John Battaglia uccise le figlie, pena di morte. Ultime parole all’ex moglie: “Ciao Mary Jean”

di Redazione Blitz
Pubblicato il 6 febbraio 2018 6:30 | Ultimo aggiornamento: 5 febbraio 2018 20:08
John Battaglia uccise le figlie, pena di morte. Ultime parole all'ex moglie: "Ciao Mary Jean"

John Battaglia uccise le figlie, pena di morte. Ultime parole all’ex moglie: “Ciao Mary Jean”

DALLAS – “Ciao, Mary Jean”: è il saluto d’addio di John Battaglia all’ex moglie pochi istanti prima di essere giustiziato per aver ucciso, nel 2001, le loro figlie Liberty, sei anni, e Faith di nove. Battaglia, 62 anni, mentre si preparava all’iniezione letale. alla moglie ha anche detto:”Ci vedremo in seguito. Vai avanti, ti prego”.

L’ex ragioniere uccise a colpi di pistola le figlie di sei e nove anni nella sua abitazione mentre l’ex moglie Mary Jean Pearl ascoltava disperata e impotente al telefono. Gli avvocati avevano presentato un appello alla Corte Suprema degli Stati Uniti per fermare l’esecuzione ma è stato respinto: chiedevano di rivedere il caso poiché la percezione della realtà del cliente “è talmente distorta da non poter essere sottoposto a un’esecuzione”.

Dopo l’iniezione letale, Battaglia ha chiuso gli occhi per alcuni momenti, poi li ha aperti, ha sorriso e chiesto: “Sono ancora vivo?”. Ha fatto un ultimo sorriso ed è spirato, secondo Dallas Morning News. “Ecco, riesco a sentirlo” ha detto prima di rimanere senza respiro e iniziare a rantolare: dopo 20 minuti di agonia è stato dichiarato morto.

“Ho visto abbastanza”, ha detto l’ex moglie mentre si allontanava dalla vetrata che la separava da Battaglia, ha riferito l’Associated Press. Dall’inizio dell’anno, Battaglia è il terzo detenuto messo a morte e le tre esecuzioni sono avvenute in Texas.

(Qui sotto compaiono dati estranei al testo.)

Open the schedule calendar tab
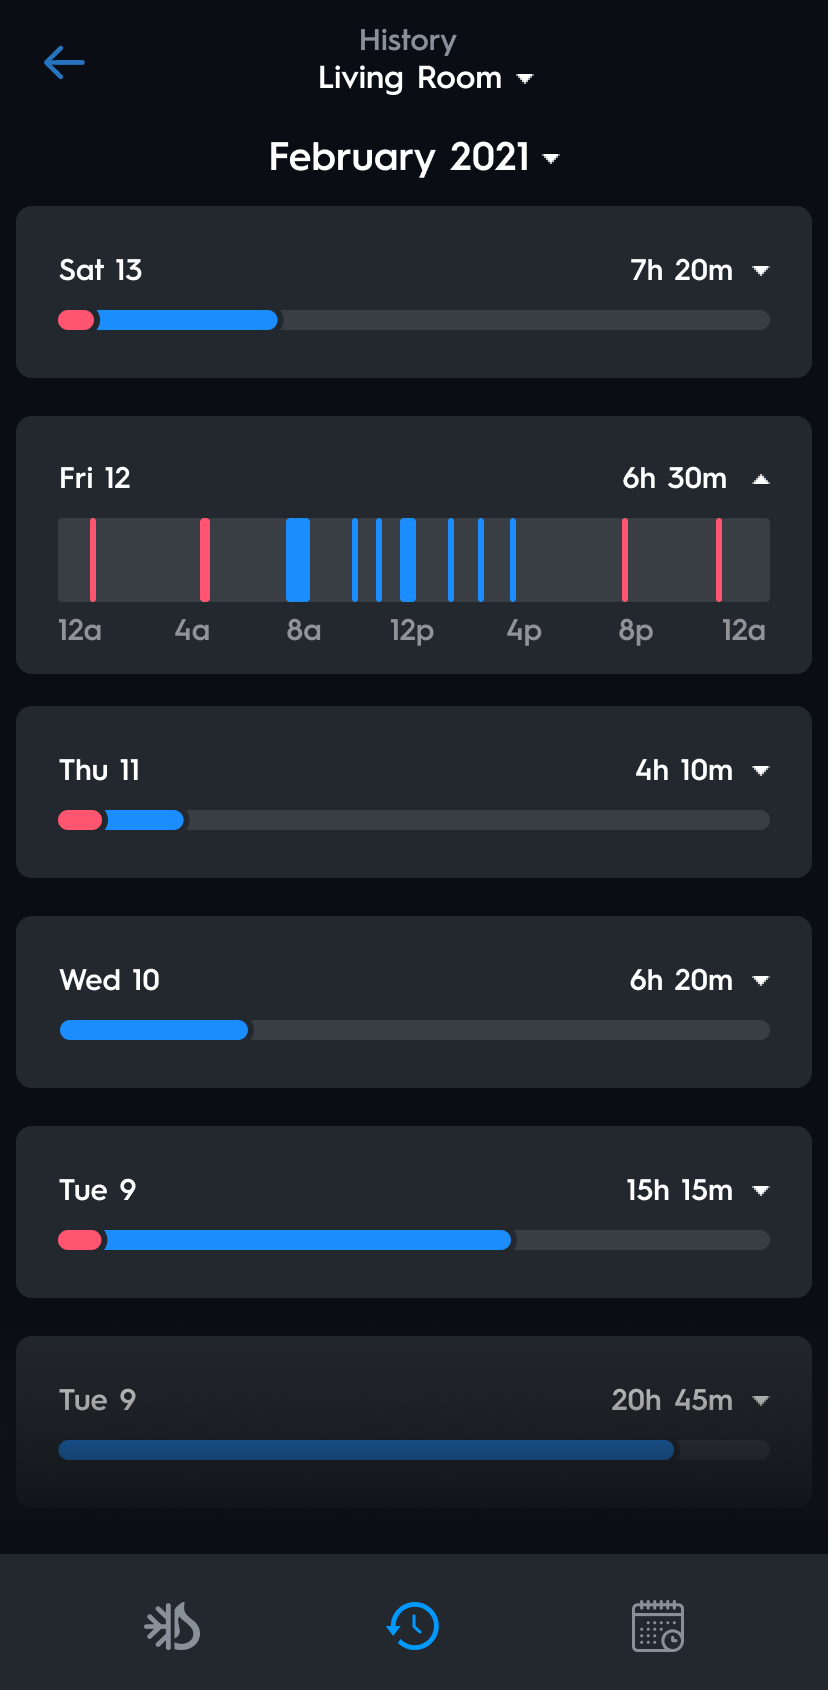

La coppia aveva divorziato un anno prima degli omicidi e la Pearl, il giorno in cui Battaglia ha assassinato Liberty e Faith, stava cercando di farlo arrestare per aver violato un ordine restrittivo nei suoi confronti. Quella sera, nel maggio 2001, Battaglia avrebbe dovuto cenare con le due figlie, la polizia lo informò che aveva violato l’ordine e doveva consegnarsi, come confermano gli atti del tribunale.

Quando le bambine arrivarono nel suo appartamento a Dallas chiamò la moglie al telefono e la mise in ascolto. Faith chiese: “Mammina, perché vuoi che papà vada in prigione?” e qualche secondo dopo la Pearl ha detto di aver sentito sua figlia dire:”No, papà, per favore non farlo, non farlo”.

La Pearl sentì degli spari e delle urla. Le bambine furono colpite più volte e successivamente trovate senza vita, riferì la polizia. Secondo gli atti del tribunale, Battaglia dopo aver ucciso le figlie si recò in un bar con la fidanzata; in seguito fu arrestato in un negozio di tatuaggi mentre si stava tatuando delle rose in ricordo di Faith e Liberty.

Nel 2002, una giuria lo condannò nel giro di 20 minuti. Gli esperti, dopo averlo esaminato, conclusero che soffriva di un “delirio di persecuzione” ma i pubblici ministeri sostennero che Battaglia era consapevole dei crimini commessi e dunque poteva essere giustiziato.